ZIEL A: Prüfen Sie, ob die folgenden Aussagen mit dem Auszug über die Entstehung von 'When I'm Sixty-Four' übereinstimmen, und antworten Sie jeweils mit Ja oder Nein sowie dem entscheidenden Wortlaut als wörtliches Zitat: (i) 'When I'm Sixty-Four' war das erste Lied, das exklusiv für das neue Album bestimmt war. (ii) Paul schrieb den Song erst, nachdem er den Erzähler kennengelernt hatte. (iii) Bei Verstärkerausfällen im Cavern Club spielten die Beatles mit elektrischen Gitarren weiter.
ZIEL B: Führen Sie den Auszug über die Entstehung von 'When I'm Sixty-Four' im selben Stil ab dem letzten Satz weiter.

VORLIEGENDER AUSZUG:
===

George Martin
"Summer
of love"
MacMillan,
London 1994.
Übersetzung
von Frank Jankowski
4. Kapitel:
6. Dezember 1966:
"Yours sincerely, wasting away..."
Nachdem wir durch
die Single 'Strawberry Fields Forever'/'Penny Lane' zwei wunderbare Stücke
eingebüßt hatten, wurde 'When I'm Sixty-Four' nun das erste
Lied, das exklusiv für unser neues Album bestimmt war. Dies war allem
Anschein nach eine von den schrulligen Variet-Nummern, die Paul
sich von Zeit zu Zeit gerne mal ausdachte und unbedingt aufnehmen wollte.
Sehr lange schon, viel länger, als wir uns überhaupt kannten,
hatte dieser Song in seinem Kopf herumgespukt. Aber es hatte damit noch
eine andere Bewandtnis: Wenn ihre Verstärker bei einem Auftritt im
Cavern Club ausgefallen waren, was häufiger passierte, überbrückten
die Beatles die Reparaturdauer, indem sie dieses und andere Lieder trällerten
und nur mit Akustikgitarren begleiteten.

===

AUFLISTUNG:
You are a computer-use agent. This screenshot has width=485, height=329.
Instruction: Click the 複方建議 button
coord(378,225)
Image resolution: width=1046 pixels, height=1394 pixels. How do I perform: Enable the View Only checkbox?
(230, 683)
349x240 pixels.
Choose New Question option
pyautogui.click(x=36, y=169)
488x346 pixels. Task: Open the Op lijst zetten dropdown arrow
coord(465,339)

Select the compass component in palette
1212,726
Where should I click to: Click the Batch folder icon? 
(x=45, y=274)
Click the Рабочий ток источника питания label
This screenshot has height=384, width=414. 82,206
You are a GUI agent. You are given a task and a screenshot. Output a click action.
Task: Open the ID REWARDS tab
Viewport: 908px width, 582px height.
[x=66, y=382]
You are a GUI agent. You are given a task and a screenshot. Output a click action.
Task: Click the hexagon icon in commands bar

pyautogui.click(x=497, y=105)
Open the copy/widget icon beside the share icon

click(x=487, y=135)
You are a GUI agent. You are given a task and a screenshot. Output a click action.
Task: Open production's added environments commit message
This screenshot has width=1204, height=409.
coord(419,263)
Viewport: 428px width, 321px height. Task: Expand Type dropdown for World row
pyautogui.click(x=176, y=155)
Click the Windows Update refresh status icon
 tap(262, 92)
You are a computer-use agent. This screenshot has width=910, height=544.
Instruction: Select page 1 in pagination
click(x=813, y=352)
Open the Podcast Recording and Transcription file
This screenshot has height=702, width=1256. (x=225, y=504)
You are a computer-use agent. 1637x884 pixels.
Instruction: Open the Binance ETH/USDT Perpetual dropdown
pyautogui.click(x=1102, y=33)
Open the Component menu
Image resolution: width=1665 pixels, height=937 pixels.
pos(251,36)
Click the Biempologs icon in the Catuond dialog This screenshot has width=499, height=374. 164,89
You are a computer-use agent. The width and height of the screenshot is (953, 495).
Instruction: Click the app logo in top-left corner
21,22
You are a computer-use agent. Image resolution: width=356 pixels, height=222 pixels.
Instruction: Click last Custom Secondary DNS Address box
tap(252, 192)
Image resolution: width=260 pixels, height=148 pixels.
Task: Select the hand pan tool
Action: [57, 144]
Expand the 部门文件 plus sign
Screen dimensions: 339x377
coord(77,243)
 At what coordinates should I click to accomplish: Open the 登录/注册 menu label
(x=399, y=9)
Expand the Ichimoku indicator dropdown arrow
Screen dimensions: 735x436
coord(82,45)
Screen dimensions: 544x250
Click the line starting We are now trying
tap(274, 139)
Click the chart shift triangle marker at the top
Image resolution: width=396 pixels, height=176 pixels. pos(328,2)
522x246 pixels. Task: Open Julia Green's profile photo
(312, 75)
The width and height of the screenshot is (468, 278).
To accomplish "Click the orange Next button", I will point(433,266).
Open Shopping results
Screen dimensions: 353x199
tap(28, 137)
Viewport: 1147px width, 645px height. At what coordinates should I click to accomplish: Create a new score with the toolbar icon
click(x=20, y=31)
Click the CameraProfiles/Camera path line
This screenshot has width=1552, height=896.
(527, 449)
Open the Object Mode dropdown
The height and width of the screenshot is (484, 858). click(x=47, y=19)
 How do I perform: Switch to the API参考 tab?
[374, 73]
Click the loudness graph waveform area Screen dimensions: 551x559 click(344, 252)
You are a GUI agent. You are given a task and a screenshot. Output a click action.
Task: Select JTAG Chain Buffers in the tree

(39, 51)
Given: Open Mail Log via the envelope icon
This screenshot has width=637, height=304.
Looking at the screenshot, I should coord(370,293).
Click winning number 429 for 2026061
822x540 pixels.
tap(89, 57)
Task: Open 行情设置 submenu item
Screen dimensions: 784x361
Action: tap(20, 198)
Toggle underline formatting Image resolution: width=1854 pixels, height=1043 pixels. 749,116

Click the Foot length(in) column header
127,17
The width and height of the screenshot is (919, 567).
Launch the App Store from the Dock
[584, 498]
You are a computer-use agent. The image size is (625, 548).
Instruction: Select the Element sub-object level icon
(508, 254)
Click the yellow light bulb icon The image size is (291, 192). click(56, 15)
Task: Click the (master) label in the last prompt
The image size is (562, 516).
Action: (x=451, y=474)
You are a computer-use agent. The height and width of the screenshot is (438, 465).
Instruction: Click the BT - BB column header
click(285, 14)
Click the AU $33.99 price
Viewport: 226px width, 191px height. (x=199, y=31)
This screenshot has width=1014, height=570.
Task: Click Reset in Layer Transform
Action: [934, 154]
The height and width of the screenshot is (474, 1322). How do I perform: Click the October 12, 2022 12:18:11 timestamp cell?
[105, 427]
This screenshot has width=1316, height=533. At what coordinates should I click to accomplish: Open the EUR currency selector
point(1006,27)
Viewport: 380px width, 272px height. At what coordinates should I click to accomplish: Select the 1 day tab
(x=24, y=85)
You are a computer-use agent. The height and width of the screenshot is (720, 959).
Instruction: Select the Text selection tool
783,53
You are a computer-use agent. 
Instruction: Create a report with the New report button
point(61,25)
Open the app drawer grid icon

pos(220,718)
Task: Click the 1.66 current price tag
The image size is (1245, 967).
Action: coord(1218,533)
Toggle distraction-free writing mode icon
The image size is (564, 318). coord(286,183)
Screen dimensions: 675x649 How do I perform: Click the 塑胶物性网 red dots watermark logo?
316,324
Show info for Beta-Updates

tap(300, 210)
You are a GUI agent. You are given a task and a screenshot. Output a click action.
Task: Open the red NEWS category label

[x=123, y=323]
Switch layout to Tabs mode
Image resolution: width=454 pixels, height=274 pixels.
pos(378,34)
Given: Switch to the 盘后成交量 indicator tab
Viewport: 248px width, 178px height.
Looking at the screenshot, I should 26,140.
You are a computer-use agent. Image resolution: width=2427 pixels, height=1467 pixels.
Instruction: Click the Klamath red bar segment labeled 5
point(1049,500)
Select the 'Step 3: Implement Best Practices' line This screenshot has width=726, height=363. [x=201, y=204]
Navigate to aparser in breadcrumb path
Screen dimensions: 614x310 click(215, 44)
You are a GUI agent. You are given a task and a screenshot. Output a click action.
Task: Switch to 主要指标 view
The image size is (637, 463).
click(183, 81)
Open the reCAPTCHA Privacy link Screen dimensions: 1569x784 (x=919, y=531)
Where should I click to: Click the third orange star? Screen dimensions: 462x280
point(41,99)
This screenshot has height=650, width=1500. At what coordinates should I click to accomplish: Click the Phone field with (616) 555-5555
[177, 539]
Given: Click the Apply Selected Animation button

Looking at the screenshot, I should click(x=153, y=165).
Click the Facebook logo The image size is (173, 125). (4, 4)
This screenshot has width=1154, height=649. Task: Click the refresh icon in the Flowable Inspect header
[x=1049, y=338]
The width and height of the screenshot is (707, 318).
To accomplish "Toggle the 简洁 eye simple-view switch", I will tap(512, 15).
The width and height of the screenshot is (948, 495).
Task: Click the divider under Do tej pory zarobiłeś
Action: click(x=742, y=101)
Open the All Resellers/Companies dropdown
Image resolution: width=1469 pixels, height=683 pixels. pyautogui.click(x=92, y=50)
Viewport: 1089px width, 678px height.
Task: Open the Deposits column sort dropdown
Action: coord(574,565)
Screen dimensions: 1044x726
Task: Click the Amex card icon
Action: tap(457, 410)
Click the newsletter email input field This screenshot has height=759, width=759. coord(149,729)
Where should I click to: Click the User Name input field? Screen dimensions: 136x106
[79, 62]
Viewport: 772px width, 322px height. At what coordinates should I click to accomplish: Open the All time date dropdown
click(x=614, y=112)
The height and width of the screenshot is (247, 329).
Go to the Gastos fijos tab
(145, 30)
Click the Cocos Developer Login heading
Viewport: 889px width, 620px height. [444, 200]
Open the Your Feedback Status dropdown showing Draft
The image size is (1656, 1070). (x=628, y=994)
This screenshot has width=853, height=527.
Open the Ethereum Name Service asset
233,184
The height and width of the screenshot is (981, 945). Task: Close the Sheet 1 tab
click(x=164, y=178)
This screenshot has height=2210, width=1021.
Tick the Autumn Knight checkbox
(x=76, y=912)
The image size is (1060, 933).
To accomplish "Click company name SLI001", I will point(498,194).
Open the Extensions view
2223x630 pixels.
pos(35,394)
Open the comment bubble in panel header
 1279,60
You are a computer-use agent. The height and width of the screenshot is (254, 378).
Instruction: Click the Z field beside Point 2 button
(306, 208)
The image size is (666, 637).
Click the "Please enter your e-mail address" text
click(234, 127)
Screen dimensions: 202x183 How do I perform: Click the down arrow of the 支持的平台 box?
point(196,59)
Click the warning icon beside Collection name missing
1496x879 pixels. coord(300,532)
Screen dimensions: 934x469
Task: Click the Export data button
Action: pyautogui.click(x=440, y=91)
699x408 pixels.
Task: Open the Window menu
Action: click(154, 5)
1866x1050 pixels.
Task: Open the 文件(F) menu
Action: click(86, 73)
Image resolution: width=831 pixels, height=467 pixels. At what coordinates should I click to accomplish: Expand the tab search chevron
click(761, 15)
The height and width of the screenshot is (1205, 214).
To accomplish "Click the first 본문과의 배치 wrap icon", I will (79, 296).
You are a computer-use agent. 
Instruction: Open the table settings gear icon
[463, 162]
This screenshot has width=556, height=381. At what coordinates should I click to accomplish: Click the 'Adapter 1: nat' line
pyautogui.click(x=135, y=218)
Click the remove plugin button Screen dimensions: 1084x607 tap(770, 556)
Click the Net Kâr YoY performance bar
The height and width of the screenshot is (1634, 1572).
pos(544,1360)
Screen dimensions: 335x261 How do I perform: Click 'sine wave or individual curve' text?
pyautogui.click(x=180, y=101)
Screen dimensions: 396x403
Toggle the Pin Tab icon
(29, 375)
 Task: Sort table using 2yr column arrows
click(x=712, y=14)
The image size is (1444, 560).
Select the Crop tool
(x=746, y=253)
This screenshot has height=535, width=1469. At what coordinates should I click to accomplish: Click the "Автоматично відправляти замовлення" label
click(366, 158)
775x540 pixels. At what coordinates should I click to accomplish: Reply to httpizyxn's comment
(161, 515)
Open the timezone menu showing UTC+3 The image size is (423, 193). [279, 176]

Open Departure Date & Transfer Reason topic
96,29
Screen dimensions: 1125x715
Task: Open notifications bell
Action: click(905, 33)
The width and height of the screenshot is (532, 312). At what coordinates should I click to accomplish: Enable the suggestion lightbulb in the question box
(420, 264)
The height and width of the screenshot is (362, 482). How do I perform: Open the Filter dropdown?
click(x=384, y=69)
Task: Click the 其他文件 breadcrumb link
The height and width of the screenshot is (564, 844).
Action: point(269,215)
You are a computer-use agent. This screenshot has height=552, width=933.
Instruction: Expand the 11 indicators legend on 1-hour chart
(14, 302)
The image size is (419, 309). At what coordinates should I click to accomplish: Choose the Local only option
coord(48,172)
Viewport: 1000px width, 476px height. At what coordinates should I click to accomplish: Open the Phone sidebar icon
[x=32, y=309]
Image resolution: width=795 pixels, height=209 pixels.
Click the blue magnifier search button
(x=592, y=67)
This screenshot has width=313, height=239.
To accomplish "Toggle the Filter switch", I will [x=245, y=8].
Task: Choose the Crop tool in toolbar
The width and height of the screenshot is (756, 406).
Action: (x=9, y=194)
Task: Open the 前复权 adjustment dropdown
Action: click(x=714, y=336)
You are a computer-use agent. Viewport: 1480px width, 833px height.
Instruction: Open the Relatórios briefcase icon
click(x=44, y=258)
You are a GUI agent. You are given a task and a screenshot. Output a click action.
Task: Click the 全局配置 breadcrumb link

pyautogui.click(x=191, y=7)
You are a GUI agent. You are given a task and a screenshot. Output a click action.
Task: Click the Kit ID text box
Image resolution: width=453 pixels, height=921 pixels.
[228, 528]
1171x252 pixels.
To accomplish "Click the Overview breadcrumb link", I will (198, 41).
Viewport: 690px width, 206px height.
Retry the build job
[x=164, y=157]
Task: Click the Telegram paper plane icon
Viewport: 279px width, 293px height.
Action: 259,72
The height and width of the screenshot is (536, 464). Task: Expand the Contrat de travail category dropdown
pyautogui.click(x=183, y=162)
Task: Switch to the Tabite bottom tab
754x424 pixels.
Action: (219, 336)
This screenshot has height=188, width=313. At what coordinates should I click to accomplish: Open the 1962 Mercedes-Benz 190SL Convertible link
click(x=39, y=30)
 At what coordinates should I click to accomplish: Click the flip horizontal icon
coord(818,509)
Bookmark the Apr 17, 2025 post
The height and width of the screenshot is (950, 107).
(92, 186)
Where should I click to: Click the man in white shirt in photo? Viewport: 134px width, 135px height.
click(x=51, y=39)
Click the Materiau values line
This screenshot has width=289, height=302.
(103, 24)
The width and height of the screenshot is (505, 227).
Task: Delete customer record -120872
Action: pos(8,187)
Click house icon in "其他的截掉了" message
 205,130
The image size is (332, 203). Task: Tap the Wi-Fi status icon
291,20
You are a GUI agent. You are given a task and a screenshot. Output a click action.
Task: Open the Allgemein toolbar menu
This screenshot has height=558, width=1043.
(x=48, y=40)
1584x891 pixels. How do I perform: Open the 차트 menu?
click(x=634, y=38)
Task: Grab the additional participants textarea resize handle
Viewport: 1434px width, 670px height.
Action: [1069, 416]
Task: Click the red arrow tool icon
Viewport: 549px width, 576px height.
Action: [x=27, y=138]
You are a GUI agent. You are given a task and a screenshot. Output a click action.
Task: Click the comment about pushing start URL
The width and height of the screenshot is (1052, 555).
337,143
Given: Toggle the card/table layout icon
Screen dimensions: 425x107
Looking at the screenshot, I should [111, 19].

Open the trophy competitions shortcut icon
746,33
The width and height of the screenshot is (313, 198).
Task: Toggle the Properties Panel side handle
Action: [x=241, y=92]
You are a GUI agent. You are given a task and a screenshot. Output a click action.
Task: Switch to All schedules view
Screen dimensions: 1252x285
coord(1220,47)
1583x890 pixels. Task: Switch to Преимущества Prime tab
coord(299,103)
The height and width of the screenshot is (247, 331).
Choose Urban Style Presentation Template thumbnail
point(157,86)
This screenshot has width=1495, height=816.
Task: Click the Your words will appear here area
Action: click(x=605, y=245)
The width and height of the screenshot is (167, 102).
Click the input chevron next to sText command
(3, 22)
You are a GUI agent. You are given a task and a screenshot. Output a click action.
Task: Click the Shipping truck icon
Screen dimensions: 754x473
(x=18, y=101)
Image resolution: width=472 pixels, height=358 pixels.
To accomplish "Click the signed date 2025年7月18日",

===

SCHRIFTLICHE ANTWORT A:
(i) Ja: „wurde 'When I'm Sixty-Four' nun das erste Lied, das exklusiv für unser neues Album bestimmt war“
(ii) Nein: „viel länger, als wir uns überhaupt kannten, hatte dieser Song in seinem Kopf herumgespukt“
(iii) Nein: „nur mit Akustikgitarren begleiteten“

SCHRIFTLICHE ANTWORT B:
Ich bin mir sicher, daß Paul beim Schreiben dieser Songs an seinen
Vater dachte. Pauls Vater hatte nach dem Krieg in einer Tanzkapelle gespielt.
Und es ist bestimmt kein Zufall, daß Jim McCartney im Juli 1966
vierundsechzig Jahre alt war. Jim liebte Variet-Nummern und kitschige
Popsongs, also die Art von Musik, die Paul normalerweise nie toleriert
hätte. Insofern darf man 'When I'm Sixty-Four' nicht für bare
Münze nehmen, sondern für eine Art nostalgische und bis zu einem
geringen Grad vielleicht sogar satirische Hommage an seinen Vater.
In mancher Beziehung handelt es sich dabei um ein Echo der Stücke,
die Jim gespielt hat, als Paul noch sehr klein war. Es ist fast eine Des
O'Connor Nummer. Und es hat ja auch beileibe nicht viel von einem Beatles-Song,
schließlich waren die anderen Beatles kaum daran beteiligt.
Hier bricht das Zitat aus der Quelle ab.